Eminönü balıkçılarını anlatan yazıda "Bizimki zaten dünden" ifadesinden "Eminönü İskelesi yanlarında..." ifadesine kadar uzanan bölümü hiçbir değişiklik yapmadan yazınız.

▶ Sayfa
»»

Mlliyet Milliyet Blog Milliyet Blog
 
Facebook Connect
Blog Kategorileri
 

02 Ocak '10

 
Kategori
Gündelik Yaşam
 

Eminönü Balıkçıları ...

Eminönü Balıkçıları ...
 

Eminönü Balıkçıları - Foto: Ertan Yurderi


Cuma günü hanımla Kadıköy dönüşü bindiğimiz motor, Eminönü İskelesi'ne yanaşır yanaşmaz burnuma missssler gibi soluk Norveç gözlü balıkların enfes kokusu geldi...

Eh tüm hafta boyu tıkılıp kaldığımız evden çıkıp biraz temiz deniz havası almamız karnımızı da iyice acıktırmıştı...

"Hadi hanım" dedim "Şurdan birer porsiyon balık ekmek alıp, yiyelim mi!.."

Bizimki zaten dünden razı, "Yiyelim ya, uzun zaman oldu, burada balık ekmek yemedik!.."

Zaten çığırtkanlar da üzerlerinde tarihi kıyafetlerle yoldan gelip geçeni balık yemeye davetiye çıkartıyorlardı...

Eskiden çığırtkanlar böyle derli toplu giyinik değillerdi... Klasik sandal balıkçısıydılar hepsi...

Sabah erkenden balığa çıkarlar, tuttukları balıkları sandallarla getirirler, balıkların ufak olanlarını satarlar, şayet büyük balıkları varsa, tepsiden bozma tavalarında kızartıp onları satarlar sonra da akşam olmadan o günkü nevale ve rakı parası çıkmış olacak ki, bir anda ortadan kayboluverirlerdi...

Daha sonraları ithal balık gelmeye başladı önce tezgahları değişti, sonra sandalları büyük motora dönüştü...

Uzun bir süre de bu şekilde balık ekmek sattılar Eminönü İskelesi yanlarında...

Sonra bir ara aniden hepsi ortadan kayboldular... Buna bir anlam verememiştim... Meğersem Büyükşehir Belediyesi onlara bu şekilde satmalarına müsaade etmiyormuş...

Büyükşehir Belediyesi'nin bu kararı, kısa sürede anlaşıldı...

Yeni köprü altında açılan balık restoranları motorlarla balık-ekmek satanlarla rekabet edemiyorlardı. Bu yüzden motorla satımı yasaklatmışlardı...

Çok direndiler, mücadele ettiler bu balıkçılar...

««

(Ekrandaki öğelerin konumunu belirlemeye ilişkin kayıtlar)
»»

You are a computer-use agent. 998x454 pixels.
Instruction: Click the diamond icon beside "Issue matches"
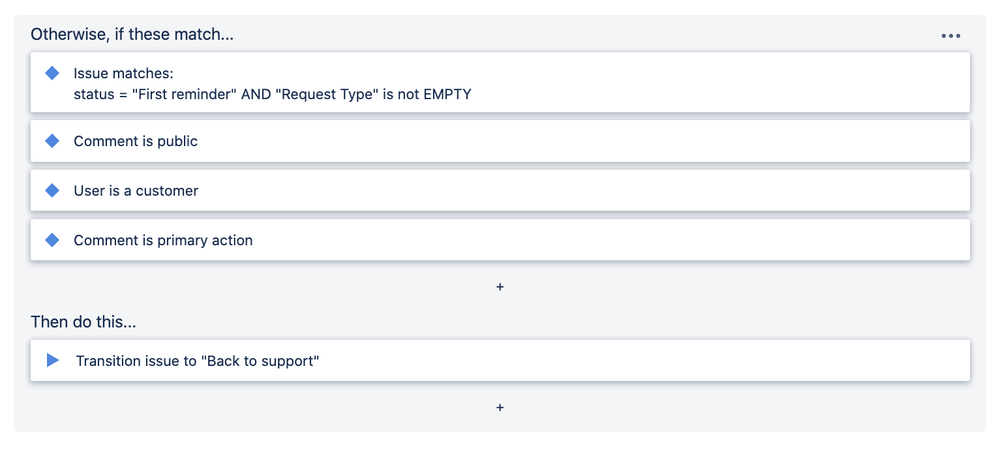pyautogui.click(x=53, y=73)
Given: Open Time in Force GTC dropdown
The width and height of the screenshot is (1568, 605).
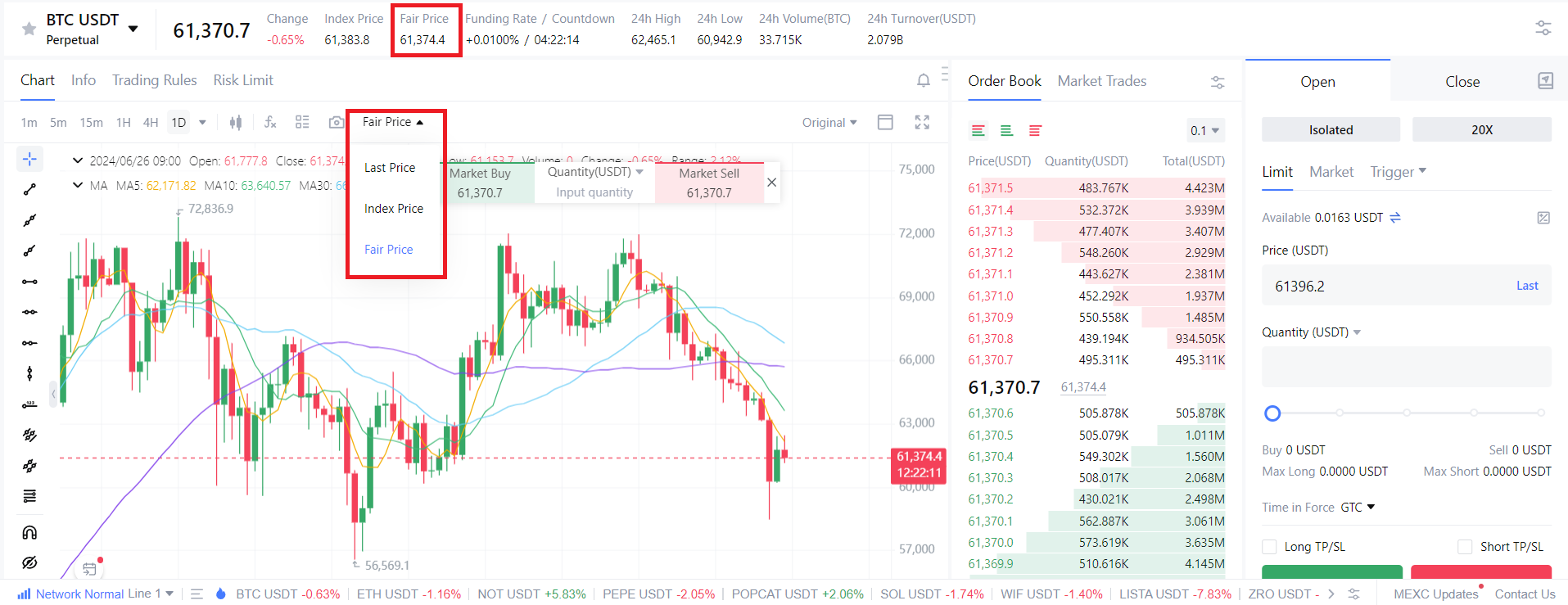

««

▶ Alıştırmanın Yanıtı
Bizimki zaten dünden razı, "Yiyelim ya, uzun zaman oldu, burada balık ekmek yemedik!.."

Zaten çığırtkanlar da üzerlerinde tarihi kıyafetlerle yoldan gelip geçeni balık yemeye davetiye çıkartıyorlardı...

Eskiden çığırtkanlar böyle derli toplu giyinik değillerdi... Klasik sandal balıkçısıydılar hepsi...

Sabah erkenden balığa çıkarlar, tuttukları balıkları sandallarla getirirler, balıkların ufak olanlarını satarlar, şayet büyük balıkları varsa, tepsiden bozma tavalarında kızartıp onları satarlar sonra da akşam olmadan o günkü nevale ve rakı parası çıkmış olacak ki, bir anda ortadan kayboluverirlerdi...

Daha sonraları ithal balık gelmeye başladı önce tezgahları değişti, sonra sandalları büyük motora dönüştü...

Uzun bir süre de bu şekilde balık ekmek sattılar Eminönü İskelesi yanlarında...